Just like it took me a couple of years to find out there is an electronic music compilation with the same name as my blog, there is a compilation of Canadian artists with this same title, but that isn't what I'm concerned about today. I'm talking about a world that will no longer know the charms of lugging around clunky devices and media. Kids these days. Sheesh.
For example: Students at my school will probably never fully grasp the concept of "quarter til" or "half past." Instead they will only know "eleven forty-three" or "nine thirty-two." For them, it will never be "about three." It will always be precisely two fifty-seven. That doesn't mean they won't continue to ask me when recess is.

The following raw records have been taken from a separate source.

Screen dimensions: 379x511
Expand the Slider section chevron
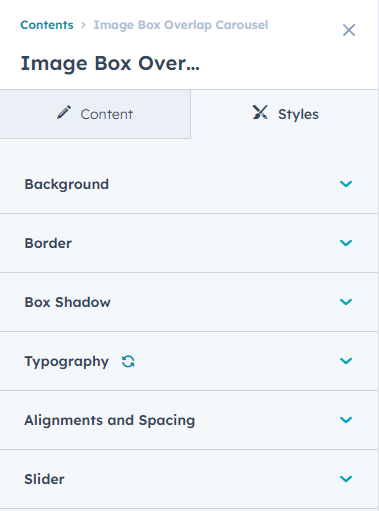click(346, 479)

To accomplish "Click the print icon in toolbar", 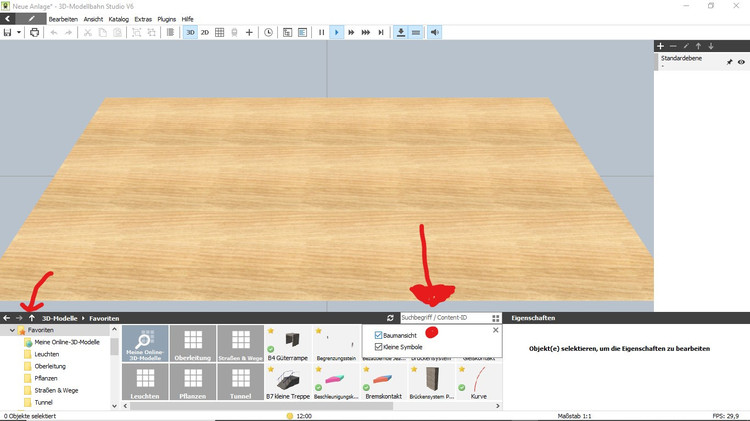I will click(35, 33).
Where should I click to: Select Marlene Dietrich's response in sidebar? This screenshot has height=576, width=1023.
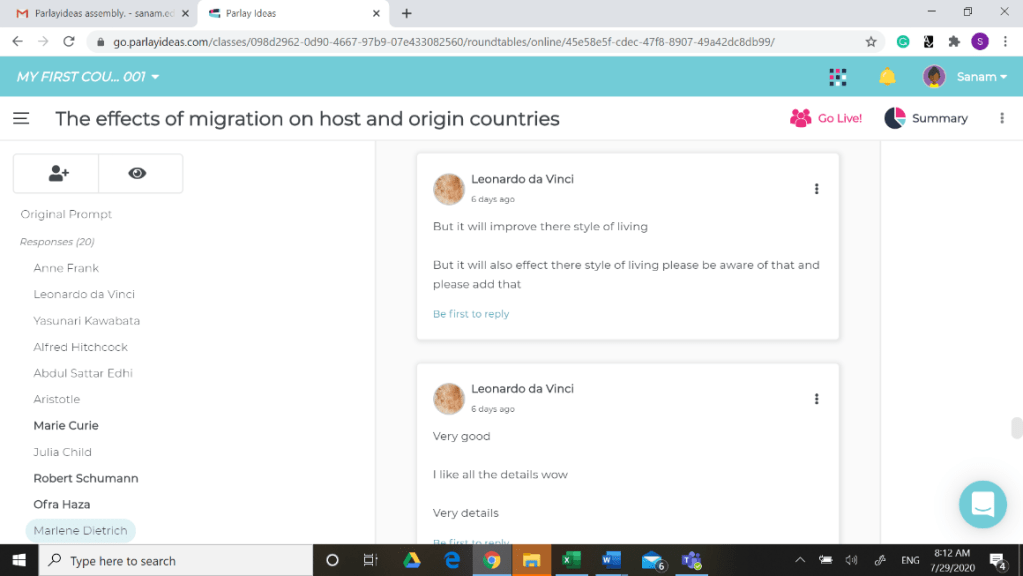tap(79, 531)
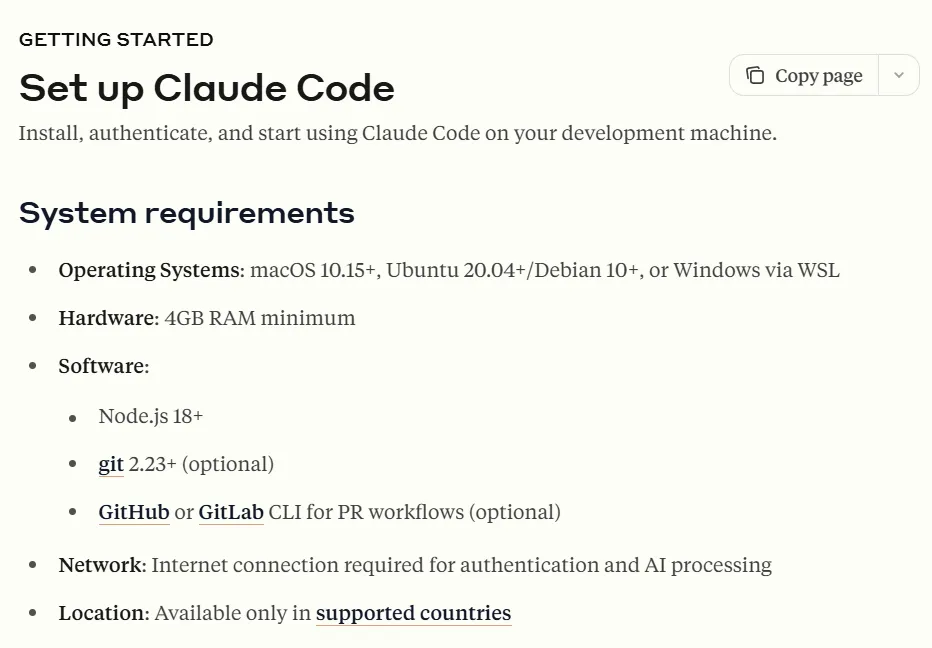The image size is (932, 648).
Task: Click the Location bold label
Action: click(x=104, y=613)
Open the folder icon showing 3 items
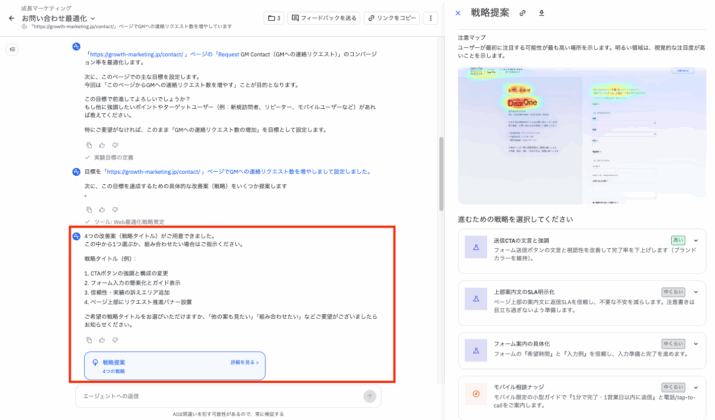 click(x=274, y=18)
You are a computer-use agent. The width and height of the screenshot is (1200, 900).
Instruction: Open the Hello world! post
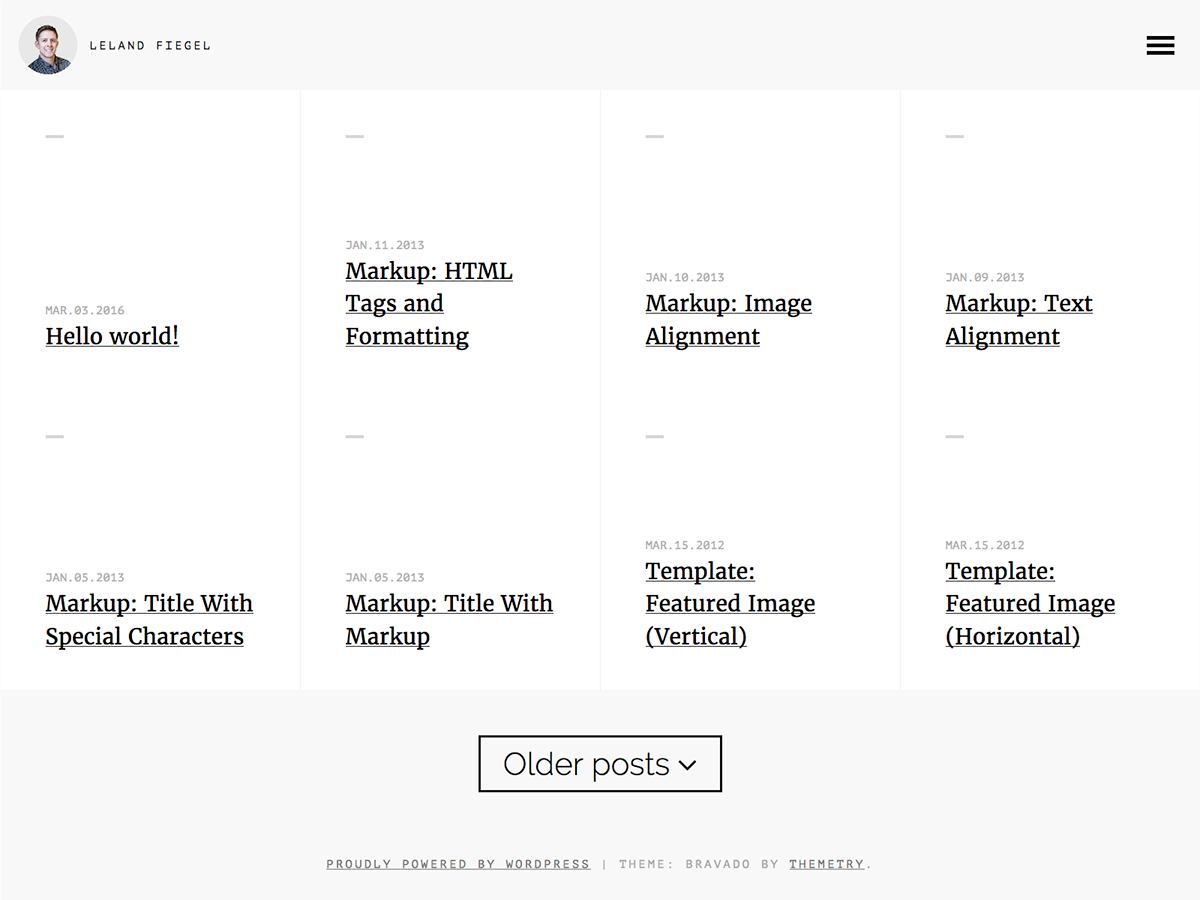(x=112, y=336)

I teach first and second graders who have their own cell phones. The idea that they would need these machines to keep in touch with their friends and family confounds me, since they are ten steps away from a phone in any classroom, and on the playground they tend to respond best to one another at the tops of their lungs. I have not had to intervene in any texting-generated chaos, but with our fourth and fifth graders, I suspect it's only a matter of time.
And what about music? It comes at them from everywhere. Great streaming chunks of music, from computers and iPods and phones and anything that can spit out an mp3 file. CDs are a waste of time, and don't even try to discuss the concept of music by friction with them. A broken record is something that Usain Bolt makes.
At the end of the day, it's all about Mister Caven being mired in the past. Not exactly what you'd expect from a guy who wishes for his own personal jet-pack, but life is full of contradictions, isn't it?